Ilustrasi buah belimbing. (Pixabay)

Editor: Putri - Sabtu, 23 April 2022 | 13:30 WIB

Sariagri - Buah belimbing memiliki tekstur yang renyah dan berair dengan rasa yang ringan. Kulitnya berwarna kuning atau hijau dan memiliki biji kecil berwarna gelap di tengahnya.

Meskipun belimbing bukan anggota jeruk, rasanya asam manis mungkin tampak seperti jeruk. Rumah asli buah ini adalah Asia Tenggara. Di Indonesia, kita juga kerap menemukan pohon belimbing di depan rumah-rumah atau di pinggir jalan.

Memiliki Berbagai Manfaat

Belimbing adalah sumber antioksidan, termasuk beta karoten dan vitamin C. Seseorang dapat mendapatkan sekitar 31 mg vitamin C dari buah belimbing berukuran sedang.

Mengutip Medical News Today, vitamin C yang direkomendasikan adalah 90 mg per hari untuk pria dewasa dan 75 mg per hari untuk wanita dewasa. Keperluan vitamin C meningkat menjadi 85 mg per hari selama kehamilan dan 120 mg per hari selama menyusui.

Tubuh tidak dapat membuat vitamin C, sehingga menyediakan jumlah yang cukup. Selain memerangi stres oksidatif, vitamin C sangat penting untuk produksi kolagen, yang dibutuhkan tubuh untuk menyembuhkan.

Sementara itu, tingginya jumlah serat dalam belimbing dapat membantu darah menyerap glukosa secara perlahan dan menyeimbangkan kadar gula darah.

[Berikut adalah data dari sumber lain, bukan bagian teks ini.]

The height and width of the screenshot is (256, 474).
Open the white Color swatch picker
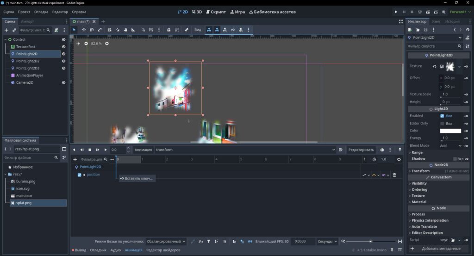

Buah belimbing juga mengandung serat makanan larut dan tidak larut. Serat larut dalam air untuk membentuk zat seperti gel. Serat tidak larut membantu makanan dan limbah melewati saluran pencernaan dengan mudah.

Serat larut dalam belimbing memiliki efek penurun kolesterol. Karena serat larut dapat membantu menghilangkan molekul lemak dari darah, memasukkan belimbing ke dalam menu makanan dapat mengurangi risiko penyakit kardiovaskular.

Baca Juga: Kaya Serat dan Vitamin, Belimbing Baik untuk Kesehatan
Tujuh Asupan Berkarbohidrat untuk Jaga Tekanan Darah Tetap Sehat

Sebagai Pengobatan Alternatif

Di banyak negara Asia dan Brasil, belimbing adalah alternatif populer untuk pengobatan konvensional. Praktisi Ayurveda dan pengobatan tradisional China misalnya, menggunakannya belimbing untuk mengobati demam, sakit tenggorokan, batuk, asma, sakit kepala, dan masalah kulit.

Selain itu, daun, buah, dan akar belimbing wuluh mengandung senyawa yang disebut saponin, flavonoid, alkaloid, dan tanin yang memiliki sifat antioksidan dan penyembuhan.